Analyzing the metadata of YouTube videos in Pega 7.1.9

Updated on September 6, 2017

The Pega 7 Platform provides text analytics so that users can analyze text-based content such as news feeds, emails, and postings on social media streams including Facebook, Twitter, and YouTube. Use this tutorial to learn how to configure the Pega 7 Platform to analyze the metadata of YouTube videos.

The social video-sharing platform YouTube provides several tools for community interaction. Users can upload videos and make them available for others to watch. When uploading a video, users can provide metadata that helps index the video. The metadata includes titles, keywords, descriptions, tags, author's name, and categories.

Using the new text analytics capability of the Pega 7 Platform, you can analyze the video metadata for particular keywords. You can retrieve video URLs and comments to get community feedback, such as implicit knowledge about users, videos, and community interests. Such information can provide strategic insights and influence enterprise decisions.

Prerequisites
Creating an instance of the YouTube data set
Creating an instance of the Free Text Model rule
Creating an instance of the Data Flow rule
Analyzing the metadata of YouTube videos

This tutorial takes approximately 30-40 minutes to complete.

Prerequisites

Obtain a Google API key from the Google Developers website.

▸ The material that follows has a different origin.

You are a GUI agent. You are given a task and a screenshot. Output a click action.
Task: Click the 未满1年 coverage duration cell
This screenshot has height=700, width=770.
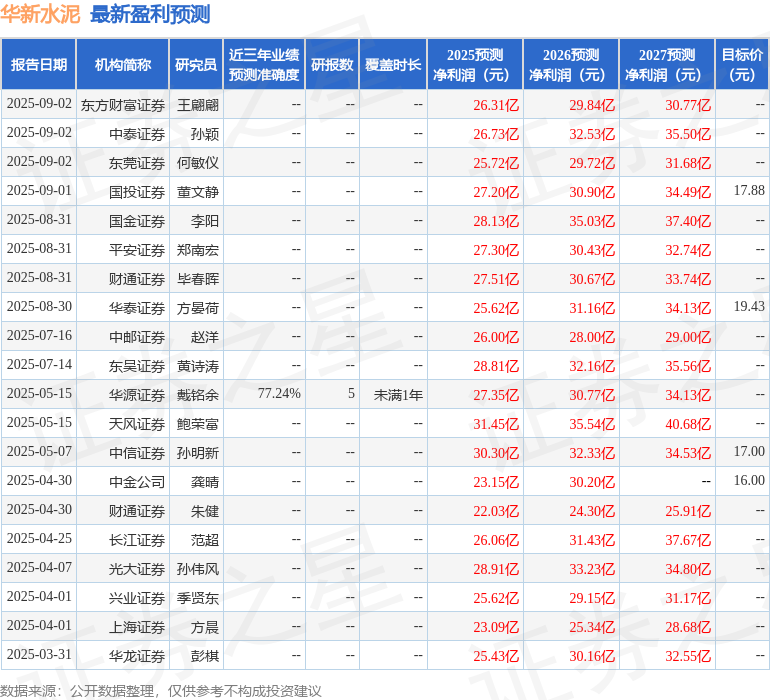tap(398, 395)
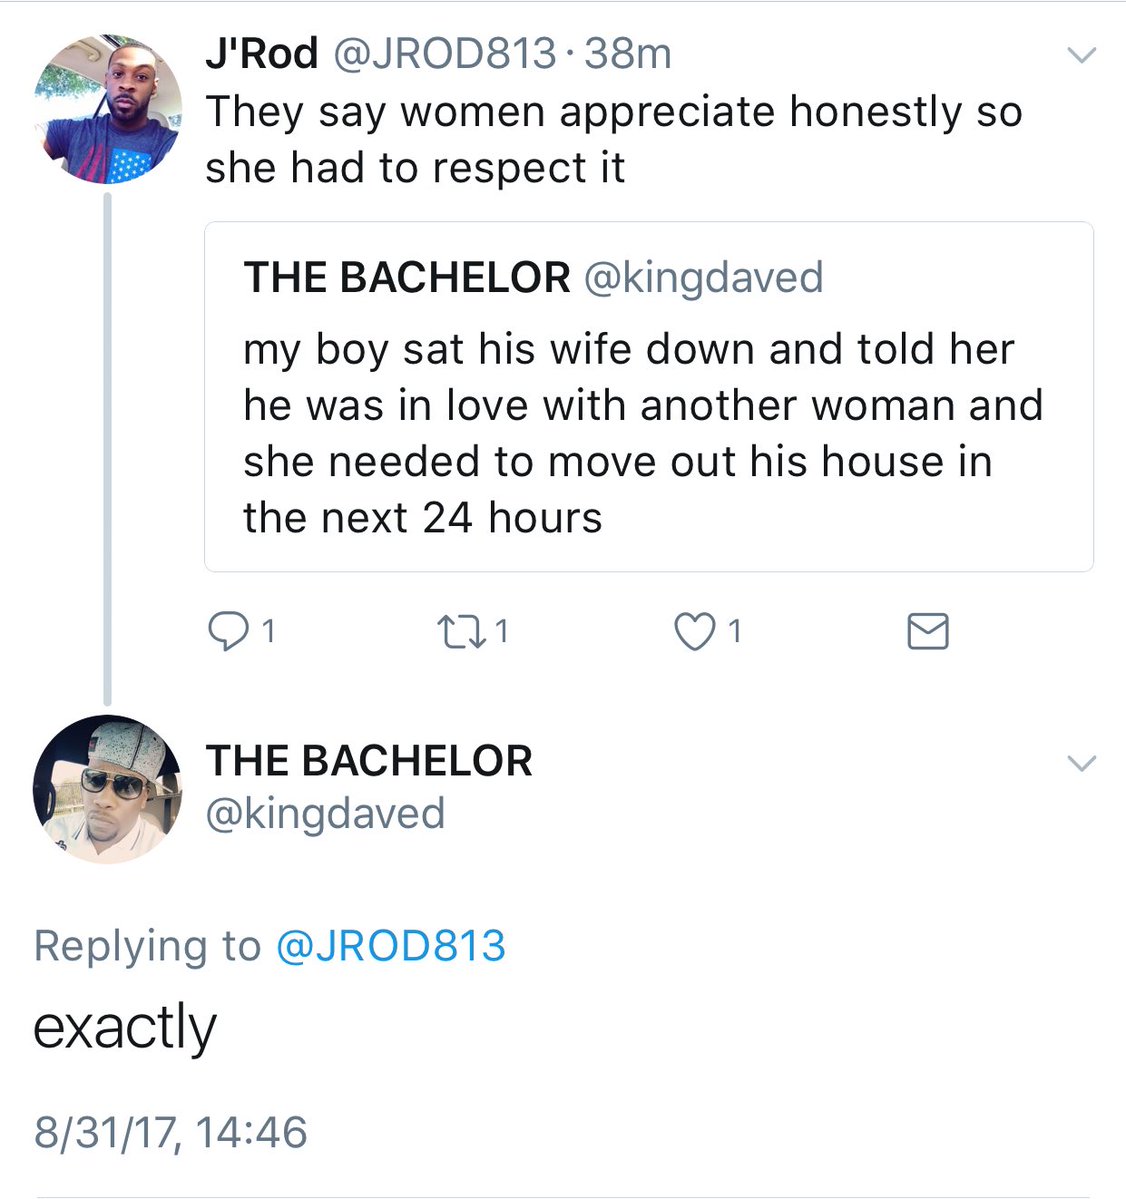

This key is necessary to configure the YouTube data set and get access to the YouTube data.
Add the PEGA-NLP ruleset to your application.
If you use IBM WebSphere Application Server or Oracle WebLogic Server to run the Pega 7 Platform, you need to configure the Signer and SSL Certificate settings. Without this configuration the YouTube data set does not work.

Creating an instance of the YouTube data set

Create and configure a YouTube data set called YouTubeData to establish a connection with the YouTube Data API.

Do not use one instance of the YouTube data set in multiple data flows. If you stop one of the data flows, the YouTube data set in other data flows is also stopped.

Click the Application menu in Designer Studio and switch to your application.
In the App Explorer, click <app_name> >Data Model >Data Set.
Right-click YouTube, and click Create.
Name the data set YouTubeData.
From the Type list, select YouTube.
Specify the context where you want to create the data set:
- In the Apply to (class) field, select the Data-Social-YouTube class.
Click Create and open.
On the YouTube tab, provide the Google API key.
Optional: Select the Retrieve video URL check box.
If the metadata of a particular YouTube video contains the keywords that you specify, this option retrieves the URL of this video.
Optional: Select the Retrieve comments check box.
If the metadata of a particular YouTube video contains the keywords that you specify, this option retrieves all the user comments about the video.
In the Keywords section, click Add keyword and type the keyword or keywords that you want to find in the video metadata. The metadata that contains the keywords undergoes text analysis.
Optional: In the Authors section, click Add author and type the names of one or more users whose videos you want to ignore.
Click Save.

When specifying numerous keywords and authors, take into consideration YouTube Data API limitations. For more information, read the documentation about the YouTube Data API.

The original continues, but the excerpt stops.